Early this year, the “myth of unity” was still widely believed. It was pretty common to hear church leaders make the claim that all Orthodox Christians in America were united under the Russian Archdiocese until 1917 or 1921. Now, though, you’d be hard-pressed to find someone saying that. Most everyone seems to generally acknowledge the reality that the Russian Archdiocese did not, in fact, include every American Orthodox Christian. That claim has been replaced by another: that everyone should have been in the Russian Archdiocese — that the Russian Archdiocese was the rightful, canonical authority in America, regardless of whether everyone recognized it at the time.
This shift, from “what was” to “what should have been,” has accompanied a greater reliance on evidence. There seems to have been a general realization that we can no longer simply make bald statements, not based on facts. People still make claims for their favorite jurisdictions, but those claims seem to be more grounded in evidence than they were a year ago. The more we can get away from cherry-picking our facts, or ignoring evidence altogether, the better off we’ll be.
It has been a year of transition in other respects, as well. This year witnessed the retirement of Fr. John Erickson, the longtime church history professor at St. Vladimir’s Seminary, and arguably the leading authority on American Orthodox history. (Although Fr. John has by no means disappeared, and we hope to see even more of his work now that he is no longer in the classroom.) Also in 2009, our own executive director, Fr. Oliver Herbel, was awarded a PhD in Historical Theology from Saint Louis University. I point this out not only because of Fr. Oliver’s position with SOCHA, but also because he is one of only a handful of academics with an expertise in American Orthodox history.

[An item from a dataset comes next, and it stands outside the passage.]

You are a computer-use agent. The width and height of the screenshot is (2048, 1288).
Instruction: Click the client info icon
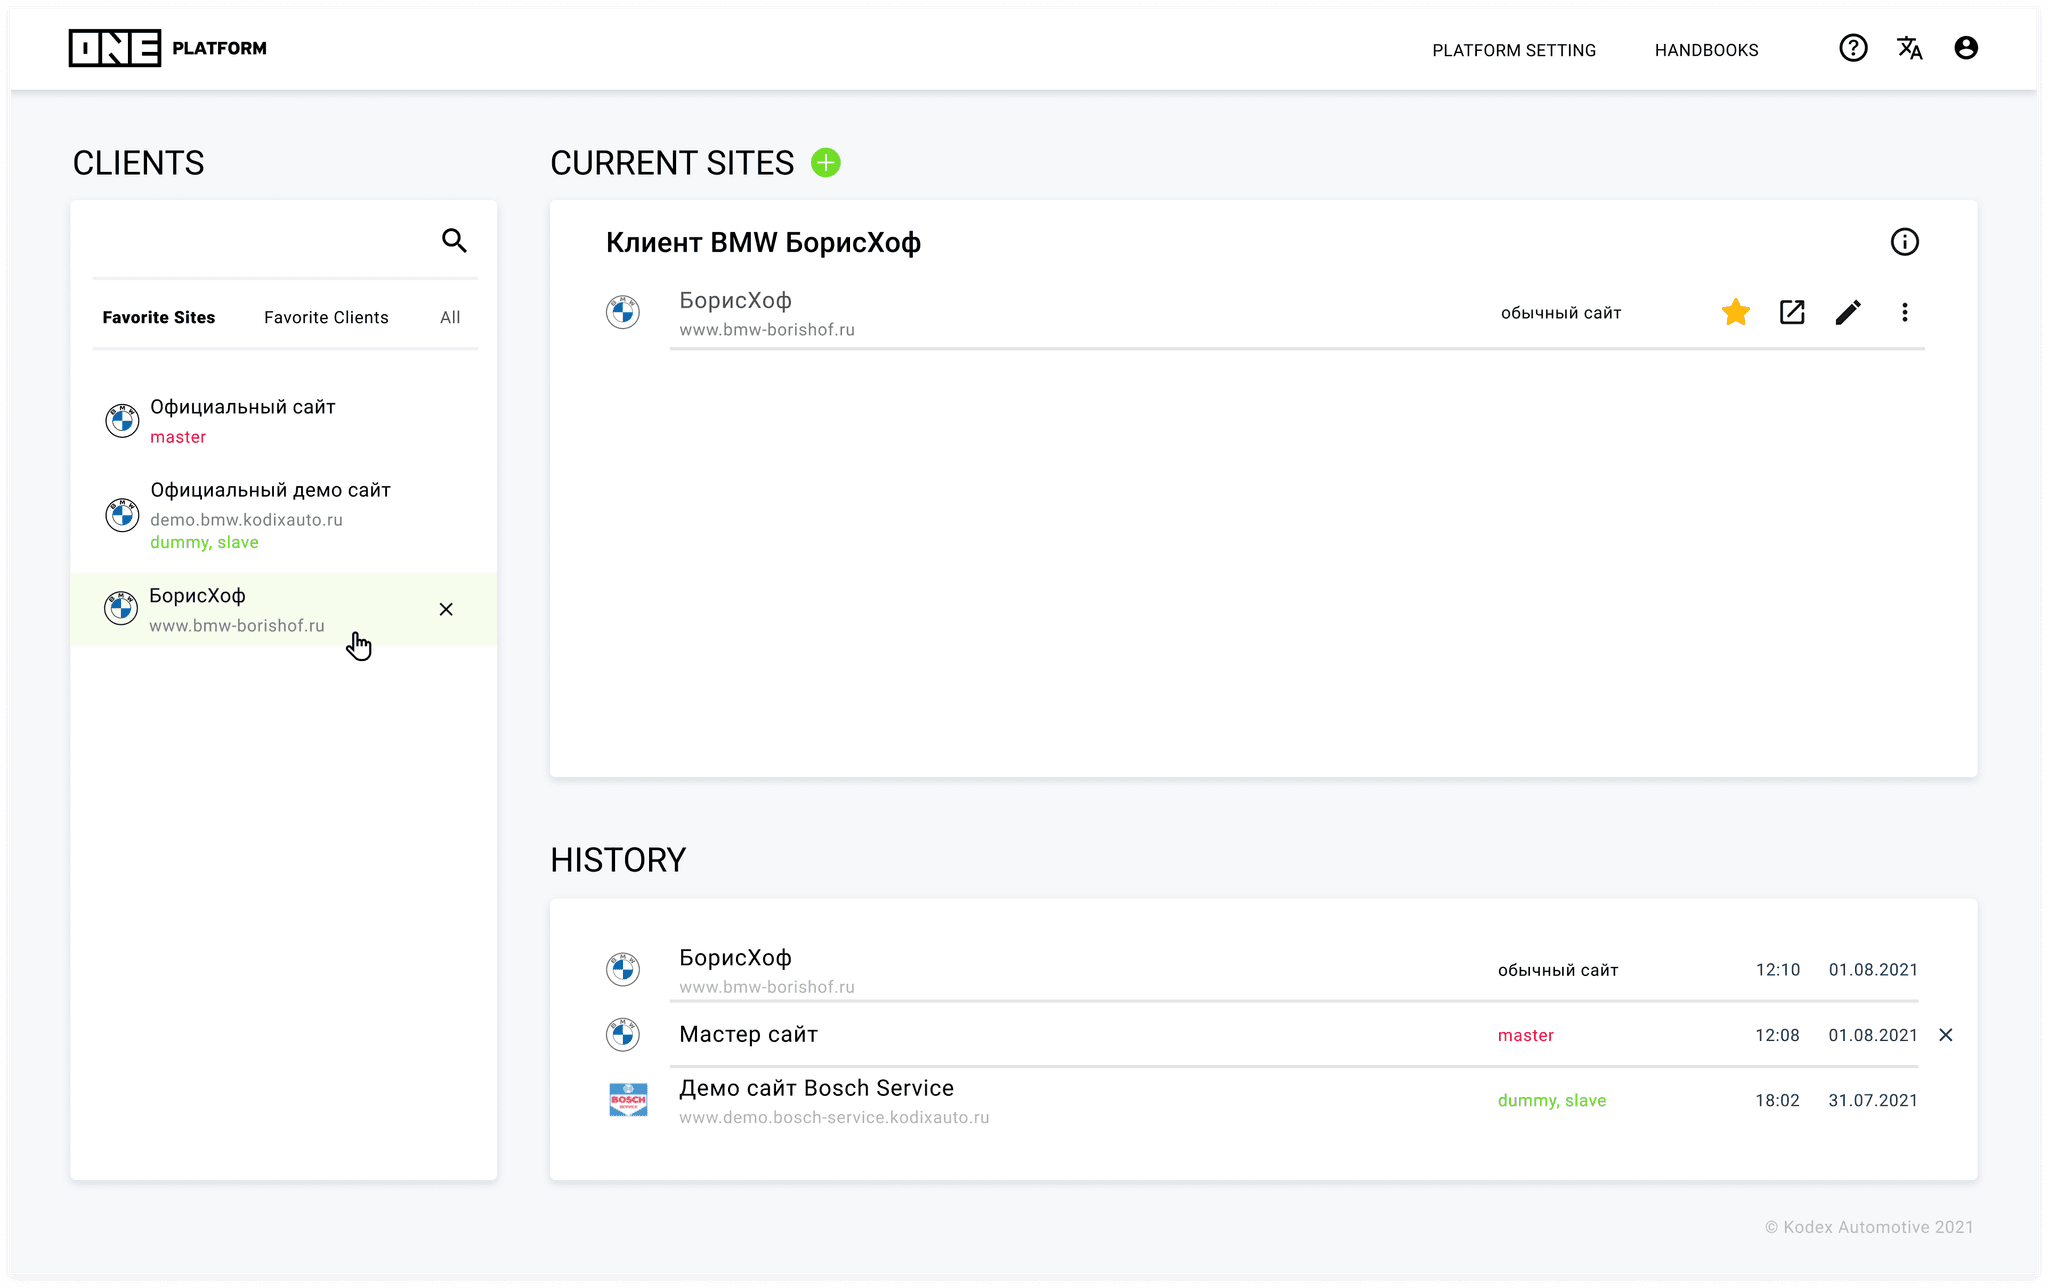1904,242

This year, of course, saw the arrival of SOCHA, our website, and my own podcast on Ancient Faith Radio. The summer’s conference at St. Vladimir’s Seminary paid considerable attention to the question of our history in America. The pan-Orthodox mandate of regional Episcopal Assemblies has also led to a heightened interest in our history — it seems that forward-thinking developments often inspire a reevaluation of the past. That reevaluation is made all the more exciting by new discoveries, such as story of Orthodoxy in colonial Virginia.
In many respects, 2009 has been a year of great tumult and change in American Orthodoxy in general. In terms of our historical thinking, I daresay there has never been a year quite like 2009. I cannot possibly convey my amazement at the sheer numbers of people who want to learn about American Orthodox history. When we started this website, we expected a few dozen, or perhaps a hundred people to follow our work. Instead, it has been thousands.